Он повторил ту же самую фразу и тем же тоном. Я посмотрел ему в лицо – глаза были закрыты. Он спал. Я хотел испытать, может ли двигаться спящий человек, взял его за руку, с тем чтоб провести по комнате, но он проснулся.

– Что ты видел во сне? – спросил я его.

– Нашу квартиру в Киеве, – отвечал он.

– А что ты во сне читал?

– Свою физику.

– А перед сном что ты читал? – спросил я его, глядя на большую раскрытую книгу.

– Житие и страдание священномученика Евстафия Плакиды. – И, протирая глаза, он прибавил, глядя на книгу: – А я думал, что мы в Тараще на станции.

– Напрасно ты так думал, – сказал я, раздеваясь.

– Я сам теперь вижу, что напрасно.

– Где же ты достал такую большую книгу?

– У здешнего священника.

– Разве ты знаком с ним?

– Я был сегодня у вечерни и познакомился, попросил для чтения какую-нибудь книгу, он и дал мне «Житие святых отец» – эту самую, – прибавил он, указывая на книгу.

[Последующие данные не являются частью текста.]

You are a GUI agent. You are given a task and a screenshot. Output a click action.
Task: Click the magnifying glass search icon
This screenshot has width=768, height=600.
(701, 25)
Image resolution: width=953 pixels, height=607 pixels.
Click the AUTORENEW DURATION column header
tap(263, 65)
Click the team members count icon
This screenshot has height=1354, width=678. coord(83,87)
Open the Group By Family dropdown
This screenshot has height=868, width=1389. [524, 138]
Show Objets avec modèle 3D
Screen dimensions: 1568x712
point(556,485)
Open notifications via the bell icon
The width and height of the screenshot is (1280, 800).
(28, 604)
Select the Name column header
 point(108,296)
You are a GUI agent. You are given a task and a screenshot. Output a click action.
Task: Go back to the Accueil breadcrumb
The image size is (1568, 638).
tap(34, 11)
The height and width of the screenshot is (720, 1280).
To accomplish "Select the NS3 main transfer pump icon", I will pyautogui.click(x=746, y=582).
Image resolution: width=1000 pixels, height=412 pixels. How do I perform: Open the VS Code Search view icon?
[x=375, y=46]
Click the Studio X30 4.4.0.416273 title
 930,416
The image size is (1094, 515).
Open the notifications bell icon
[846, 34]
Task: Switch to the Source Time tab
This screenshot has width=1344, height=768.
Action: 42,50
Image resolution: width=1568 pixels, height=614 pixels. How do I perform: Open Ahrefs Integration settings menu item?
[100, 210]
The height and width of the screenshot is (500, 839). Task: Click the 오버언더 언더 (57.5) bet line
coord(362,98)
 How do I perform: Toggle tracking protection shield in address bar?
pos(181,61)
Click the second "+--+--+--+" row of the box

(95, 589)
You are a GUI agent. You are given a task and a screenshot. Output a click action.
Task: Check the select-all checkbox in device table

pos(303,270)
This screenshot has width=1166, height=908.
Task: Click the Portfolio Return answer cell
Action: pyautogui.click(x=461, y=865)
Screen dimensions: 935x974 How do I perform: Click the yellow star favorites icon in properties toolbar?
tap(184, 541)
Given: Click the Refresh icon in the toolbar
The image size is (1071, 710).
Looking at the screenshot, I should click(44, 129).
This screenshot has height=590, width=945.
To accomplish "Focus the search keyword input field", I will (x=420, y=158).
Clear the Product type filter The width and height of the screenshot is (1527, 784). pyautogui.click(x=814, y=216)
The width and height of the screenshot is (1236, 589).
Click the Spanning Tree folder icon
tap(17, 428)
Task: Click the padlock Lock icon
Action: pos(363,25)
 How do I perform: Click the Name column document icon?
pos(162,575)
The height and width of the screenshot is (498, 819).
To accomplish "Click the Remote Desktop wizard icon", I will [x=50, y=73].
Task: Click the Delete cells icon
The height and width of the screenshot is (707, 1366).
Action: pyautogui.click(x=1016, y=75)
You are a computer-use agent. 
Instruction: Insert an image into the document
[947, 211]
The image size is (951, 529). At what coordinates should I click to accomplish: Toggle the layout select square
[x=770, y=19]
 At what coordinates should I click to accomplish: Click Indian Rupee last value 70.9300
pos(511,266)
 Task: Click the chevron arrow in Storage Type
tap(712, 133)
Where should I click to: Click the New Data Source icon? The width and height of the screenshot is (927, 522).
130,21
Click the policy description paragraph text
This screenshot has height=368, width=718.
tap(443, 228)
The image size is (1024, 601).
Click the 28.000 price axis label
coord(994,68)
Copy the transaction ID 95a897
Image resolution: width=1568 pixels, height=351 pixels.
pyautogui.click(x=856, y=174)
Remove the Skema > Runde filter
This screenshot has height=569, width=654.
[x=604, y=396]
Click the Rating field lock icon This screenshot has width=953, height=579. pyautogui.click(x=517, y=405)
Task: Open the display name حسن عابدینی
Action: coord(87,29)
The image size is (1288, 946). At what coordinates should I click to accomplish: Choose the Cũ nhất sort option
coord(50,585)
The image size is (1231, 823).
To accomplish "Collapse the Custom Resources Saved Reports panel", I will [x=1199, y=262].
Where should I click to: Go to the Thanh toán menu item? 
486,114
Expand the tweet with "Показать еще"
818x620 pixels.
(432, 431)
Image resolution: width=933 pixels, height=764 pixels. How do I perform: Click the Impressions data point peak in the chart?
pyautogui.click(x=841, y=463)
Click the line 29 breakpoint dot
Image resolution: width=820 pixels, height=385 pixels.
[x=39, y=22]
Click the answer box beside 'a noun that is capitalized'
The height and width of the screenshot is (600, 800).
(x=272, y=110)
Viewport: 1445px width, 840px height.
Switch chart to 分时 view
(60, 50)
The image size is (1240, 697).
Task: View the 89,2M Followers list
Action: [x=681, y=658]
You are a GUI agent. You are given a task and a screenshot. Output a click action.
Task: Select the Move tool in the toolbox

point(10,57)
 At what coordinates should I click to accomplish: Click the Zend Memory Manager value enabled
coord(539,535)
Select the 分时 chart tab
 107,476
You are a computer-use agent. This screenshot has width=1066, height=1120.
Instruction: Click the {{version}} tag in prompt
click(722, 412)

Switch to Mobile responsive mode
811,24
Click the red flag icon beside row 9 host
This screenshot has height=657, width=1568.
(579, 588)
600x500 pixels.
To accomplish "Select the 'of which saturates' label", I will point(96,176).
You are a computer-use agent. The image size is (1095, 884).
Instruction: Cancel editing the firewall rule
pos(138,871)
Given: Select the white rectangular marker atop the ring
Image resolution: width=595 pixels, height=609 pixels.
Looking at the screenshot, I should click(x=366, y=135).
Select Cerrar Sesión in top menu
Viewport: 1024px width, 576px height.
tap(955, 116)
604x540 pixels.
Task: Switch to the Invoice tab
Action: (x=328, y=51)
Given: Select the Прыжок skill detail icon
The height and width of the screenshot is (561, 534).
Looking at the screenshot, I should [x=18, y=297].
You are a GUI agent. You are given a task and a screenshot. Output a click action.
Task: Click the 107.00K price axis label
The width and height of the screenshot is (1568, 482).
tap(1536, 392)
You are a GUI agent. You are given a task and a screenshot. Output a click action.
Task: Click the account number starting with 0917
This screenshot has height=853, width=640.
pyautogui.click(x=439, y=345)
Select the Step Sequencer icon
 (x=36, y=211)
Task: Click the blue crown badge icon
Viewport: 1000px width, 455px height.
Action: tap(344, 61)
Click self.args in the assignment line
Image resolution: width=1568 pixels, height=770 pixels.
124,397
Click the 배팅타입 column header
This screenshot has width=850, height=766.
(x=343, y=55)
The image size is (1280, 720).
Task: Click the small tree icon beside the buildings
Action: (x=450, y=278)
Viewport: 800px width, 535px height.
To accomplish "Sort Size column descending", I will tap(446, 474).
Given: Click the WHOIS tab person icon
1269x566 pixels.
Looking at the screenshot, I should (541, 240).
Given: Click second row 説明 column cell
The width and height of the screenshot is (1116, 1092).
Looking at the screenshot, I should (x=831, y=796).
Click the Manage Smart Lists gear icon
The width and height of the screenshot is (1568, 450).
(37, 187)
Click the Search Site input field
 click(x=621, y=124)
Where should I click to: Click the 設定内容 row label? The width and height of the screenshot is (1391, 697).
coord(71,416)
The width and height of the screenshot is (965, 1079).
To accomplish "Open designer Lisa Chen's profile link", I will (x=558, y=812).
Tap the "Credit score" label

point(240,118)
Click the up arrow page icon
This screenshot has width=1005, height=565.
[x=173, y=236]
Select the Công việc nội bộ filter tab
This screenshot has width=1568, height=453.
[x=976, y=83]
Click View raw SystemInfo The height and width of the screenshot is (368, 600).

– Это хорошо, что ты познакомился с священником, и хорошо, что достал себе такую святую книгу. А не узнал ли ты чего-нибудь о гостях, приехавших в берлине? – спросил я его как бы случайно.

– Как же, я все узнал, – отвечал он самоуверенно, – мне все до ниточки рассказал их высокий лакей.

«Наконец-то я раскрыл эту курьезно-таинственную завесу», – подумал я.

– Что же тебе до ниточки рассказал высокий лакей? – спросил я его как бы случайно, мимоходом.

– Они поехали в Киев на контракты, – я весь превратился в слух, – да там и зазимовали. На середокрестной неделе отговелись в Лавре, а на пятой выехали из Киева. В Василькове поставили свой берлин на колеса и, дождавшись грязи, поехали дальше.

– Для чего же они дожидались грязи? – спросил я его. – И для чего она им понадобилась?

– Не знаю, так говорил лакей! – ответил он простодушно и продолжал свой рассказ. – А сюда заехали для того, чтобы оставить свой берлин, пока хоть немного грязь подсохнет, потому что проселочной дорогой его с места не сдвинет и десять пар волов, а им завтра нужно быть дома – они где-то недалеко живут; забыл, как он называл свое село. Здесь они завтра пересядут в бричку и в ней уже поедут в свое село. Да, чуть было не забыл, – сказал он и остановился. – «Теперь-то, – подумал я, – польется вся эссенция рассказа». – Сам пан верхом поедет, а в бричке только они.

– Кто они? – спросил я с нетерпением.

– Лакей с барынями, – сказал он спокойно и, отойдя в угол, стал развертывать и расстилать свою постель.

– А что же дальше? – спросил я его с досадой.

– Ничего, – отвечал он преспокойно.

– А кто же эта молодая панна и старуха, что ехали в берлине?

– Не знаю, я не спрашивал, – отвечал он тем же тоном и, прочитав молитву «Да воскреснет Бог», потом перекрестил изголовье своей постели [и] лег спать.